- _課題内容_:
下記の提示テキストの「たとえば、イワシ漁や煮干し加」から「奈良尾町」に、その様子が描かれている)。」までの範囲を、「カトリック信者」を「カトリック教徒」に置き換えて出力してください。

- _提示テキスト_:
- - -
【81】あるカトリック・ファミリーの移住史(1)

イワシから世界を見てみよう、とイワシを追いかけていたら、長崎のカトリック・コミュニティに出会った。

 

たとえば、イワシ漁や煮干し加工の中心地の一つである長崎県佐世保市神崎(こうざき)集落はほとんどの住民がカトリック信者だし、かつてイワシ産業の中心地の一つだった五島列島・中通島(なかどおりじま)も、イワシ漁にたずさわる漁師の多くがカトリック信者だった(鎌田慧「まき網盛衰史・長崎県奈良尾町」に、その様子が描かれている)。

ごく大雑把に言うとこういうことだ。隠れキリシタン(潜伏キリシタン)、そしてカトリック信者は、長い歴史の中で周辺部に置かれ、古くは迫害を逃れ、また、生活の安定を求めて、移住を繰り返してきた。新しい土地では、土地をもつのが難しいので、労働者として働くか、海に出るしかない。そこでイワシ漁だ。イワシ漁は、明治以降、長崎各地で現金収入の重要な手段になっていた。
- - -
- _データ抜粋_:
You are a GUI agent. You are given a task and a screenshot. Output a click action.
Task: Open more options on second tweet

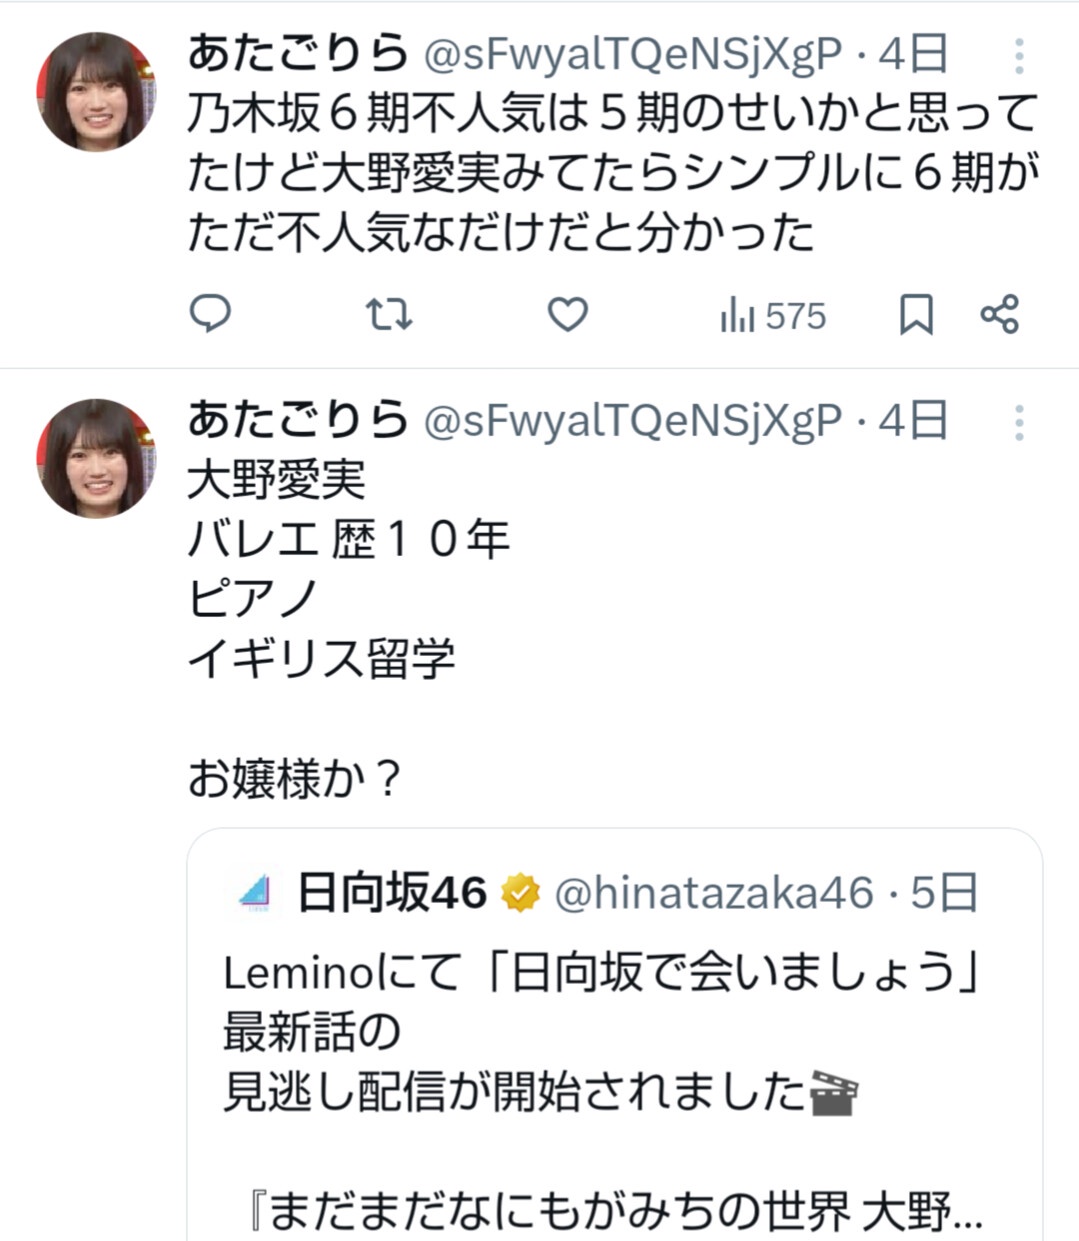pyautogui.click(x=1018, y=423)
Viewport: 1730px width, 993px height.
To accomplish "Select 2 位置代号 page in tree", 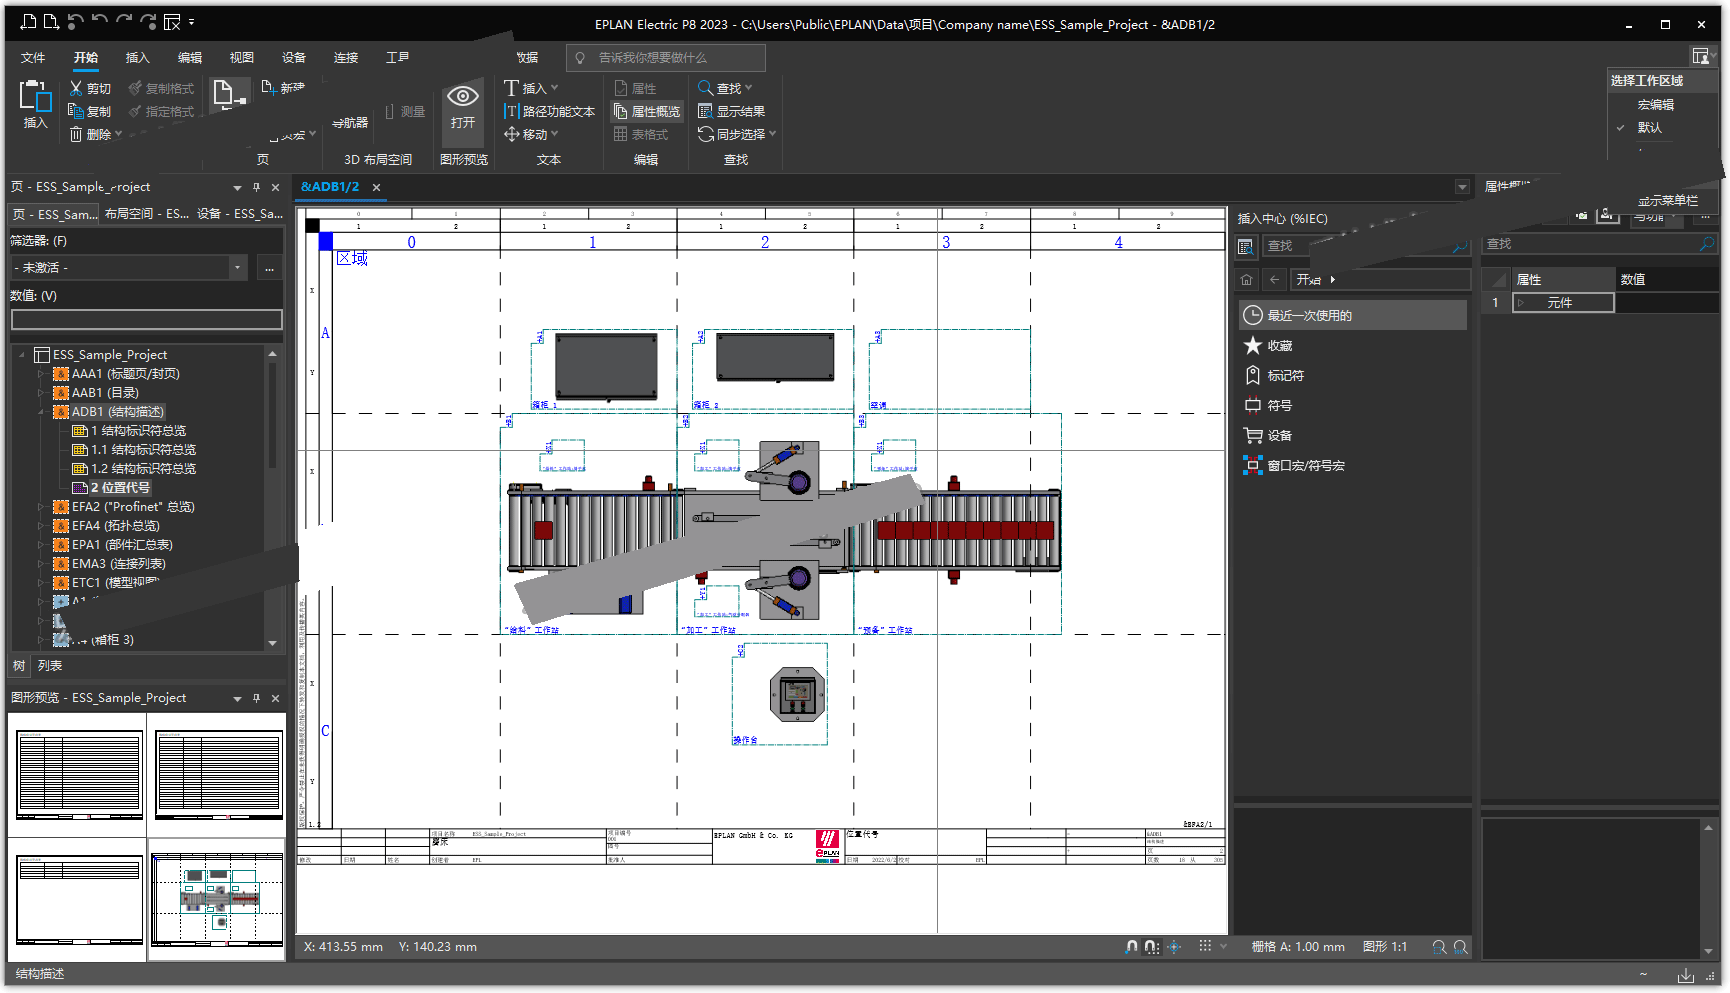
- - -
- _解答_:
たとえば、イワシ漁や煮干し加工の中心地の一つである長崎県佐世保市神崎(こうざき)集落はほとんどの住民がカトリック教徒だし、かつてイワシ産業の中心地の一つだった五島列島・中通島(なかどおりじま)も、イワシ漁にたずさわる漁師の多くがカトリック教徒だった(鎌田慧「まき網盛衰史・長崎県奈良尾町」に、その様子が描かれている)。